BEGIN SOURCE DATA

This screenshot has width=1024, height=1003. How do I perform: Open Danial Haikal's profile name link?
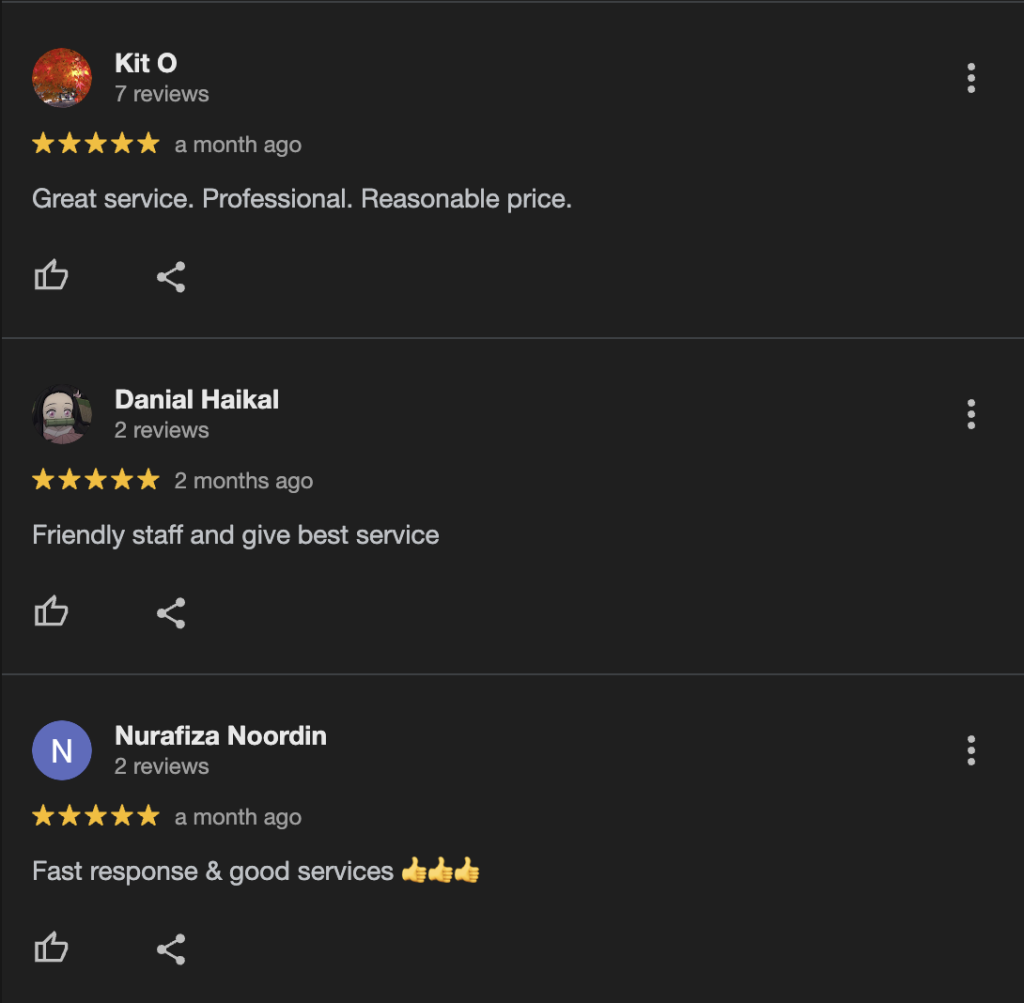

END SOURCE DATA
BEGIN SOURCE DATA

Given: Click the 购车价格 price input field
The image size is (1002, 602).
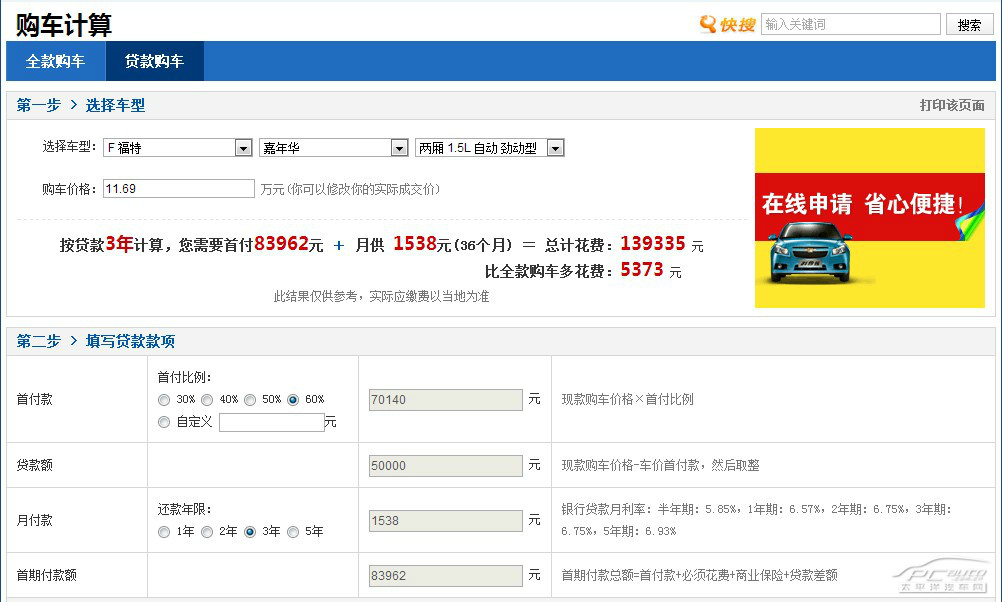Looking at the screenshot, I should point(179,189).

END SOURCE DATA
BEGIN SOURCE DATA

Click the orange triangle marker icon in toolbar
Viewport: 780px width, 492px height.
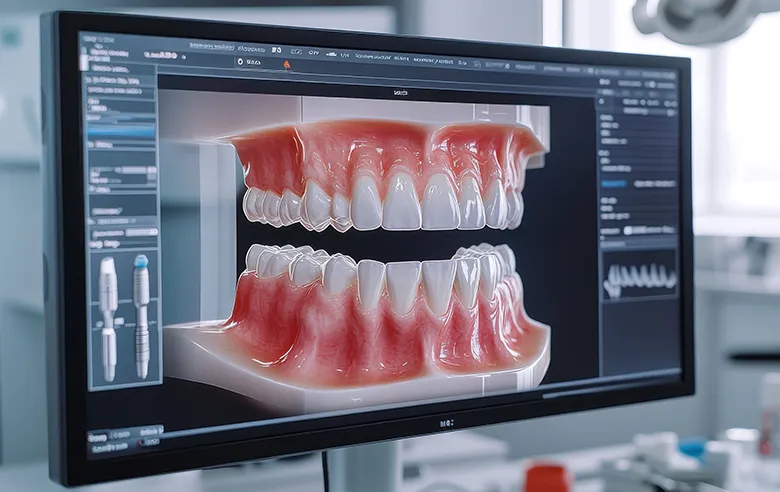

END SOURCE DATA

▶ [YOUR OBJECTIVE]
Reproduce each line above that contains "Click".

▶ [RESPONSE BOX]
Given: Click the 购车价格 price input field
Click the orange triangle marker icon in toolbar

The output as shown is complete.